The school has been around long enough that enrollment should be fairly predictable. If the reason is decline in numbers, is it 5 students or 25 students? If the former, they need to buck up and fund the teacher, if the latter the district needs to find out why the decline at a time when high schools are over-enrolled and address it.
In any case, staffing issues should not be the responsibility of the students, that needs to be handled by the principal. (Just like the GHS principal needed to get a teacher to teach choir!)
This pattern of students taking on the jobs of the adults in our schools is getting old.
There might not be 8 periods of English a day, but there has to be about 40 instructional hours of English per week. A full time teacher provides 25 instructional hours each week.
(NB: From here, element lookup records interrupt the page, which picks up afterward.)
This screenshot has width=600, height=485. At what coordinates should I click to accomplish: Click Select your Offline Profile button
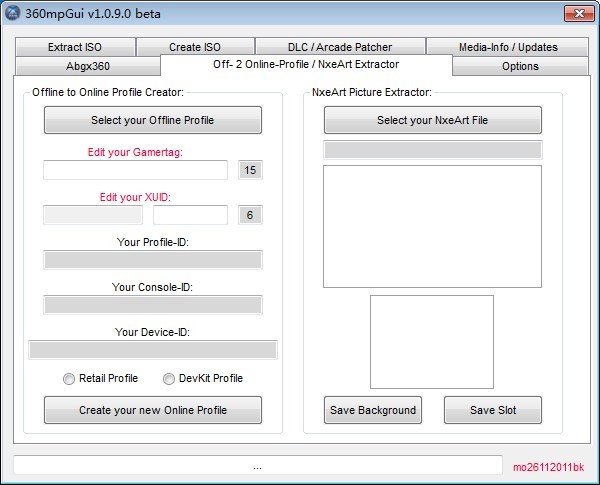tap(153, 120)
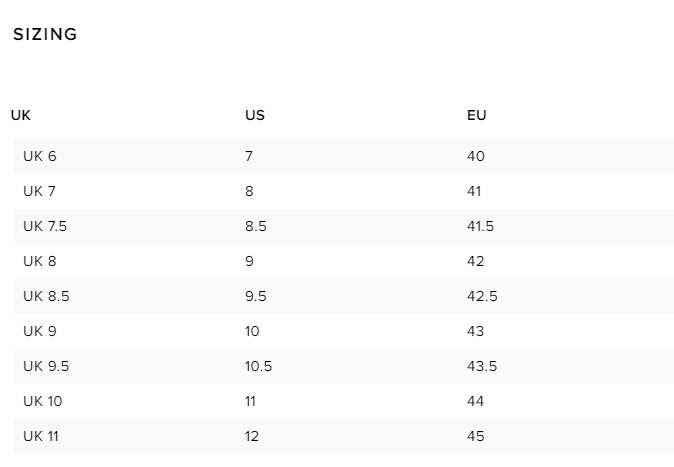Select the US column header
Screen dimensions: 674x467
[255, 115]
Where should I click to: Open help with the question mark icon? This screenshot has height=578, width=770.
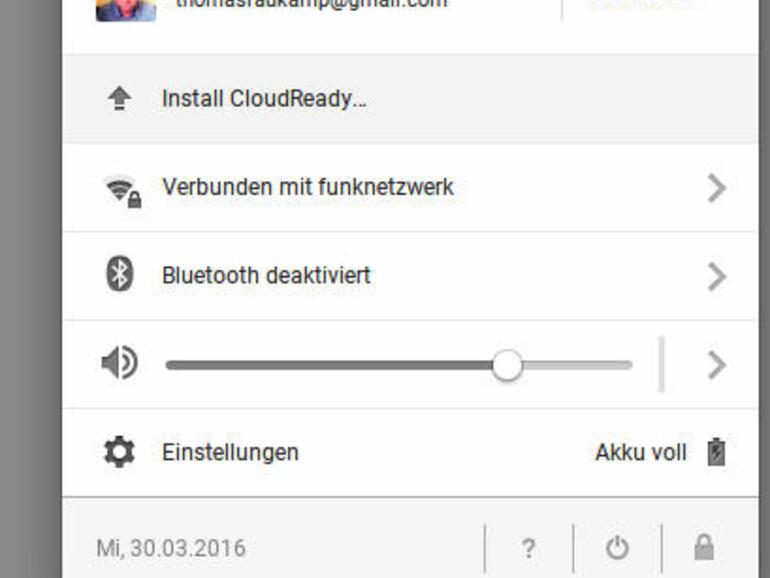528,549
The staffing problem is the same.
I don't think the students should be responsible for solving this either. I do think until we have enough money to fund everything we believe is necessary, we can't spend extra money to provide small school options. Schools should be funded to provide students the opportunity to meet their graduation requirements. If a school wants to offer a wider variety of electives, it has to attract (and keep) enough students to provide the funding for those classes or hire teachers who can teach multiple subjects or who want to work less than full time. TCS seems to lose students between 10th and 11th grades. I wonder what they would need to change to keep those students (and their basic education funding).
This is what the superintendent said about the situation in last week's Friday Memo: Center School Enrollment and Staffing –We have about a dozen such staffing situations that should be mitigated because we mitigate them every year due to the school’s unique program configurations (K-8; dual language, etc.). We could approve this year’s requests if we give up some of the $2M being held for Fall enrollment losses or use one-time, non-sustainable underspend funds.
So, should we allocate money to small schools or ensure elementary students don't lose teachers in October?
So guess Nyland needs to make a big decision here!
(and what I meant is that students shouldn't be fighting to retain staff or teaching classes in the absence of staff, we need more adults in the room!)
NEmom
None of this means that students with ieps are not general Ed students. all day long. They are. But the seats have to be funded somehow.
Speddie
Franklin HS
Bailey Gatzert
Beacon Hill
Concord
Dunlap
Emerson
Graham Hill
Hawthorne
Highland Park
Lowell
M.L. King
Madrona K-8
Roxhill
The mitigation is in the form of a 0.5 AP at $73K a pop, with the exception of Franklin which is getting 1.0 HS AP at $160K.
Makes no sense to me what-so-ever.
Right. Of course not very individualized. But... If schools are going to make students with disabilities sit in special ed classes to get their specially designed instruction - for any amount of time - then the district should not be sending one dime to schools to pay for a general ed seat that they will not be using. Let's reward schools monetarily for the inclusion they actually do, and stop stripping funding away from our students with disabilities.
Speddie
It is a broken system, though.
-Sped parent
Speddie
The Seattle Times did a piece on the city's prek program. The cost of 15 prek classrooms is $14.5M. Essentially, the city is paying almost $1M per preK class. The city is providing the district with $220K- $250K per classroom. In essence, the city has plenty of funding for their prek program. Where the dollars are going is anyone's guess.
As well, not only are they spending from the stand-alone pre-K levy but there's $7M in the Families&Education levy for pre-K as well. Wish a bit of that $7M could go to shore up all the IB programs.